BLOCAGE DANS LE FINANCEMENT DES PARTIS POLITIQUES AU MALI : Un collectif demande la démission de Moctar Ouane

Le collectif des partis politiques du Mali pour le financement public, regroupant tous les partis politiques du Mali, a animé un point de presse, hier, jeudi 22 avril 2021, au siège de l’Alliance des Nationalistes Convaincus pour le Développement du Mali en commune I. Les représentants des partis politiques ont, au cours de ce point de presse, dénoncé le blocage du financement des partis politiques qui impacte, selon eux, de manière négative la démocratie. Ainsi, ont-ils  demandé la démission du premier ministre, Moctar Ouane, qui est,  pour eux, le seul responsable de ce blocage.

Les partis politiques sont privés du financement depuis plus de deux ans et sont remontés contre ceux, selon eux, qui veulent les priver de l’un de leurs droits indispensables. Alassane Dembélé, le président de l’Alliance des Nationalistes Convaincus pour le Développement du Mali, a, dans ses propos liminaires, mis l’accent sur les conséquences du non paiement des financements des partis politiques et a prévenu qu’ils demandent purement et simplement la démission du premier ministre de la transition, Moctar Ouane, qui, à leurs yeux, fait œuvre de mauvaise foi et affiche une volonté délibérée de ne pas payer le financement. Il a montré que cette attitude est une violation grave des textes démocratiques.  « Nous ne nous laisserons pas faire et déploierons tous les moyens légaux pour obtenir nos financements. Nous exigeons aux autorités de la transition le paiement sans délai de l’aide financière allouée aux partis politiques pour l’exercice 2018 et 2019», déclare-t-il. Le président du Parti Africain pour le Renouveau et l’Intégration (PARI), Mamaye Kassogué, a, d’entrée de jeu, indiqué que ce n’est pas en comptant sur les financements des partis politiques qu’ils ont créé leur parti.

A ses dires, c’est parce que les ressources internes des partis politiques ne peuvent pas couvrir toutes les dépenses que l’Etat a initié ce financement pour permettre aux partis politiques de jouer pleinement leur rôle et de répondre aux multiples critères qui leur ont été imposés par ce même Etat à savoir, se doter d’un siège équipé; avoir une personne pour assurer la permanence etc.

Selon lui, le financement public est un droit acquis des partis politiques et personne ne peut tenter de  le supprimer. « Supprimer ce droit équivaut à supprimer la démocratie, car les partis constituent des acteurs majeurs de la scène démocratique », exprime-t-il. Il a fait savoir que le financement des partis politiques souffre de deux ans de retard et que les partis ne peuvent plus se taire sur une telle situation, d’où ce point de presse pour informer l’opinion nationale et internationale de la situation.
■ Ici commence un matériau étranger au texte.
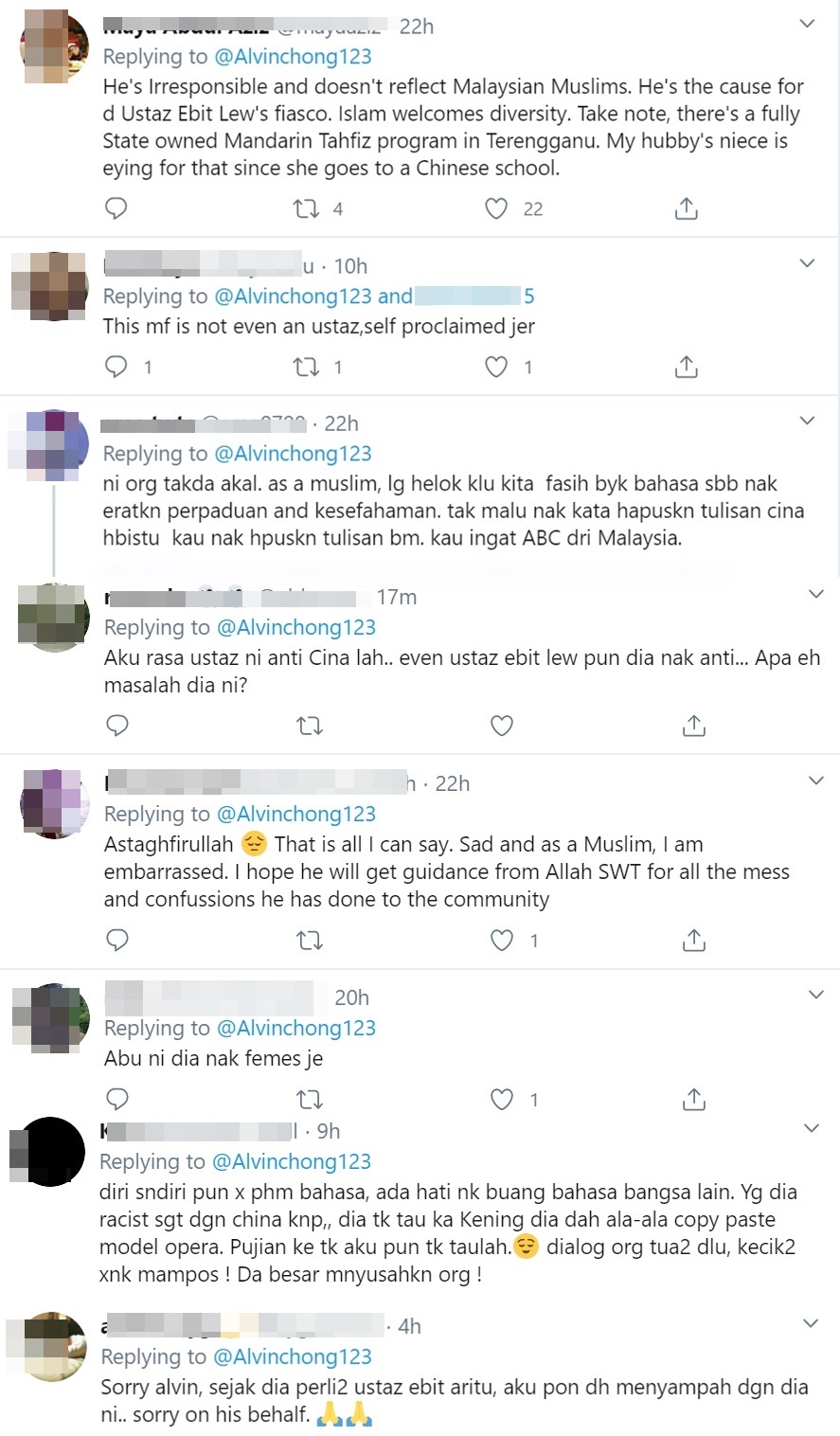Retweet the tweet with 4 retweets
The image size is (840, 1436).
(307, 208)
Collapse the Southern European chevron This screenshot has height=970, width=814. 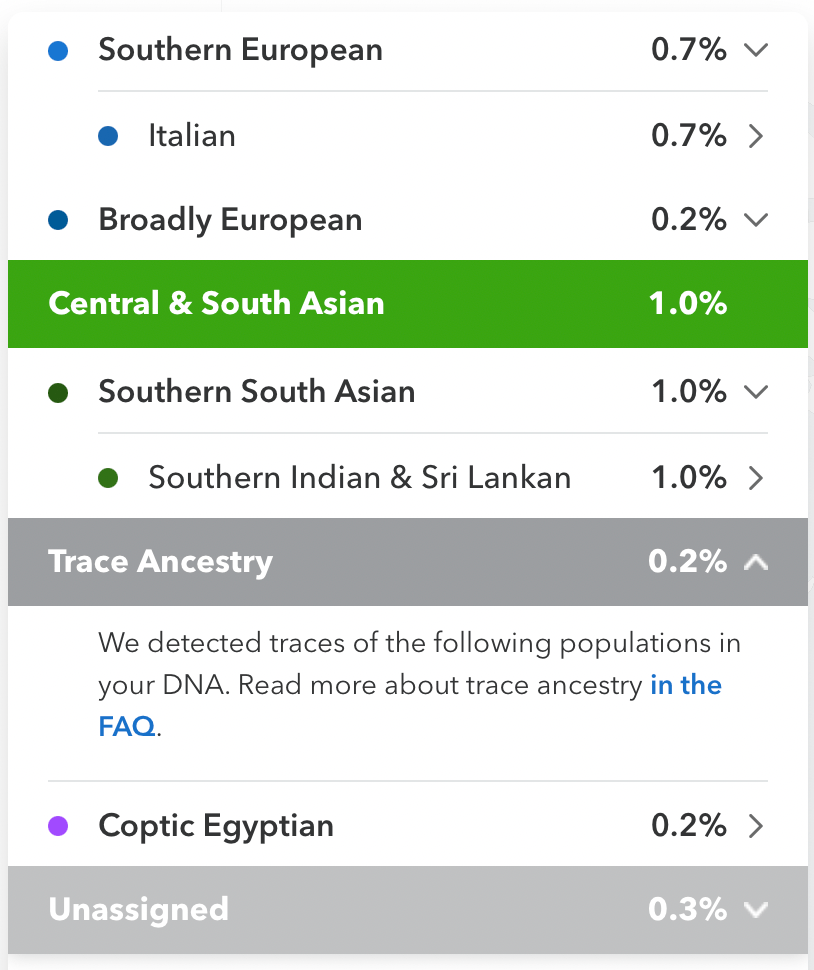coord(756,50)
Le président du parti africain pour le renouveau et l’intégration a expliqué les différentes démarches entamées auprès des autorités de la transition  et a informé que leur investigation leur a permis de savoir que le blocage se situe au niveau de la primature et non au niveau du ministère de l’administration territoriale encore moins du ministère de l’économie et des finances.